I have found that some popular web browsers allow big numbers to be used in
HTML's numeric entities. The programs in question store character values in
32 bits, so the characters 58, 58 + (2 ** 32), 58 + (2 ** 64) and so on are
all colons to them.
I don't see that this is a real issue...
A well-crafted web application will perform two different kinds of filtering:

- - input filtering:
  At this stage anything that is unknown should be filtered out and discarded.
  If the app encounters anything it doesnt expect it simply drops it.
  Within this stage some browser's behaviour regarding numeric character
  references is irrelevant, because it cannot influence the behaviour of the
  input filter

- - output filtering:
  HTML/XML output is only acceptable from trusted sources, i.e. 
  - tags generated by the app without directly incorporating any input
  - static files that belong to the app itself and are not modifiable from
    outside or interaction with the app (if those are corrupted that means
    that someone took over your server and filtering is pointless anyway)
  FOR ANY OTHER HTML SOURCES, THE CHARACTERS '<' AND '&'
  MUST ALWAYS BE ESCAPED. PERIOD.

  Any conforming SGML / HTML parser must not interpret any other char
  then these to be a starting markup delimiter (and it is very likely that   
  even non conforming parsers adhere to that). For backwards compatibility
  you must additionally escape the character '>' and it is nice if you escape
  apos and quot too.

Due to the required ISO 10464 performance, you can be sure that the characters 
that must be escaped are uniformely described by the one-byte hexnumbers 0x3c 
(<) and 0x26 (&), so they are easy to detect. If any user agent interprets 
any other char as markup delimiter, then there is no way to get that fixed 
but replacing that user agent. 
(NOTE however, that you may still run in trouble if you use any non-ASCII 
compatible encoding. But if you do that, you run into a bunch of other 
troubles simultaneously, so this is discouraged anyway).

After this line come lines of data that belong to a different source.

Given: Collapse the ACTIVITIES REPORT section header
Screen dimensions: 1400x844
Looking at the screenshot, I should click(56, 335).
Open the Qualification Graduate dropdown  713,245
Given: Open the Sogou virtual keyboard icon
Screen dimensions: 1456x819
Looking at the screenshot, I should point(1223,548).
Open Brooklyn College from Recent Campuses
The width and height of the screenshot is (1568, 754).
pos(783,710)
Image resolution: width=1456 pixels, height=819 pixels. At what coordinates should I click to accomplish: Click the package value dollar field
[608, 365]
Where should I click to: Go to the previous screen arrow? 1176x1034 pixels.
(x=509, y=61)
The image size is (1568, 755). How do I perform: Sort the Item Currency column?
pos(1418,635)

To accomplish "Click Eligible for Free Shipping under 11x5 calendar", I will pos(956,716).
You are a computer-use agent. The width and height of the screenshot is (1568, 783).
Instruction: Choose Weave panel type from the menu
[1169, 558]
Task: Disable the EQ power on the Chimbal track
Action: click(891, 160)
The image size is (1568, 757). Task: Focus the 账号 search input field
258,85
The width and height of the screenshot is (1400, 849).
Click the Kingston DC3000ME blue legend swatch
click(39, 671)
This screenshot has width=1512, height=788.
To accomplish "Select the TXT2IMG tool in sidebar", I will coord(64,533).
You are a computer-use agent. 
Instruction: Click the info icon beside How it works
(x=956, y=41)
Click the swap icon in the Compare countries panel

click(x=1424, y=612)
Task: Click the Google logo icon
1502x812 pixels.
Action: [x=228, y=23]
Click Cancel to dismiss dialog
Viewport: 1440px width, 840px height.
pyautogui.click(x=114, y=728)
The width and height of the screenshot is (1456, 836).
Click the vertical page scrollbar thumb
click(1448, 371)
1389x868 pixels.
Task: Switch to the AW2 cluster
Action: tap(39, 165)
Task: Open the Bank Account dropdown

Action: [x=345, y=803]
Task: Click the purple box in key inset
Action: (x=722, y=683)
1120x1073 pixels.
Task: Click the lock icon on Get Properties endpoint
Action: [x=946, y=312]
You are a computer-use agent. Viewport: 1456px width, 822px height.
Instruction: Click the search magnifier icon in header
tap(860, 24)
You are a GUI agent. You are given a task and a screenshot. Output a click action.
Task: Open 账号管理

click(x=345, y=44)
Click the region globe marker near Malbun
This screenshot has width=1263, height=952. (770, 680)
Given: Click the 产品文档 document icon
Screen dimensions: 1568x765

If you strictly adhere to that rule (that means, it must be implemented 
somewhere deep down within your app, best in the output streams)
then a large number of xss issues disappear, because:
- - any illegal tag within the output is escaped so it isnt a tag any longer;
  thus any tags that contain script or other executable elements are rendered
  literal texts as well as the script content they include
- - any character reference within the output is escaped so it isnt a reference
  any longer and cannot form "hidden" script input anymore
A nice side effect is, that your XML parsers could not be messed up with
deliberately malformed document structures.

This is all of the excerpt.